O humor televisivo em Portugal tem sido quase sempre um humor “de anedotas”, ou mais precisamente uma pobre representação e ilustração visual de situações retiradas do anedotário nacional. De Nicolau Breyner a Raul Solnado, de Camilo de Oliveira a Badaró.
A primeira grande excepção foi Herman José, evidentemente. Começou no esboço tímido do Sr. Feliz e Sr. Contente, ainda à sombra da vedeta Nicolau Breyner, até explodir na excelência d”O Tal Canal”.
O que fazia a força do humor de Herman? Três factores, a meu ver; textos muito bons e originais; o grande talento de Herman com actor cómico, e a sua capacidade de dar vida a “bonecos” que entraram definitivamente no nosso imaginário, do “Estebes” ao “Diácono Remédios”; e sobretudo a capacidade de entender e subverter a linguagem televisiva.
Herman, como se sabe, há muito que se perdeu. E durante muito tempo o humor televisivo voltou ao estado da anedota.
Mas agora há o “Gato Fedorento”. Não sendo grande espectador de televisão, não sou também um espectador assíduo destes felinos, e vejo mais até os sketches publicitários e os do Estádio da Luz do que os programas regulares. Mas não é preciso muito mais para se perceber que estamos perante um novo fenómeno de humoristas de extremo talento.

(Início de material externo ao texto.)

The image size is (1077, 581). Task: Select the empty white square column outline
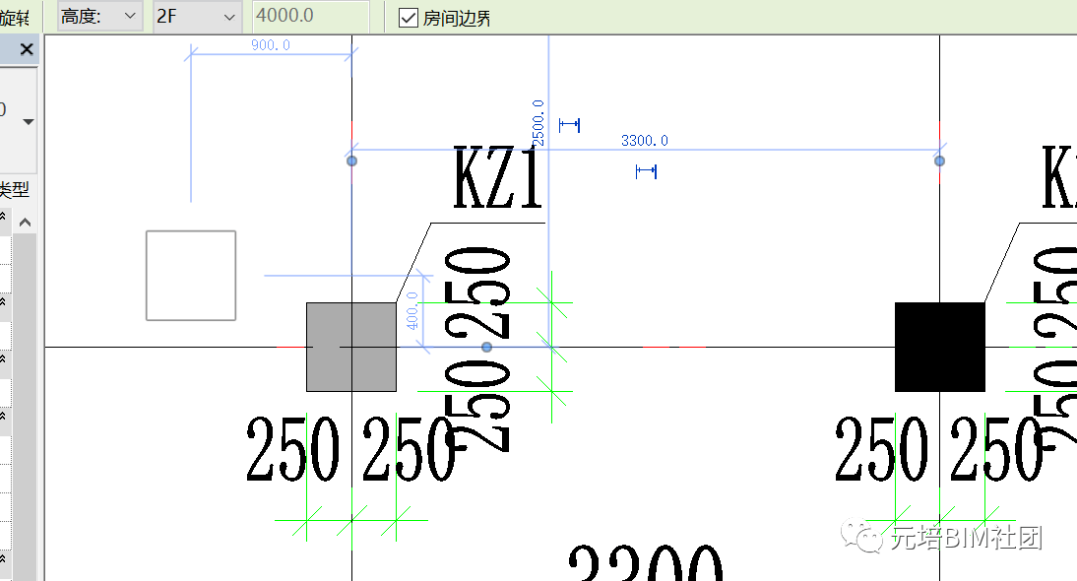(191, 275)
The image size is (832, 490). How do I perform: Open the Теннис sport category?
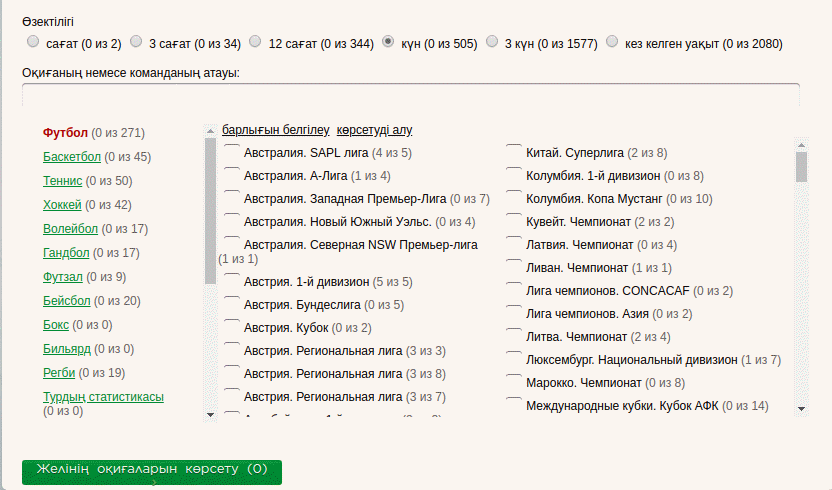62,181
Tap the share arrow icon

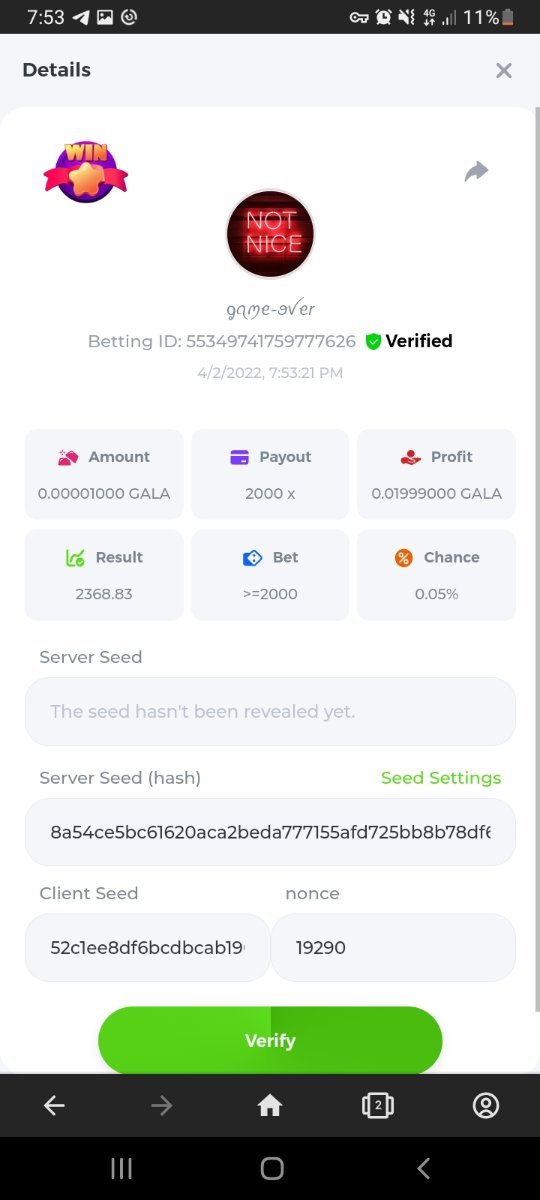click(477, 171)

O Gato é um trabalho mais colectivo, e joga menos com a linguagem televisiva do que fazia o Herman dos bons tempos. Mas temos novamente textos de grande qualidade e uma enorme capacidade de criação de bonecos inesquecíveis, saídos direitinhos do nosso dia a dia. Se o humor de Herman era caricatural, subversivo e excessivo, o do Gato é quase hiper-realista, e definitivamente low-profile.
Pode ser que com o Gato e outros da nova geração, como o “Perfeito Anormal” e a “Revolta dos Pastéis de Nata”, o humor televisivo em Portugal saia de vez do “estado da anedota”.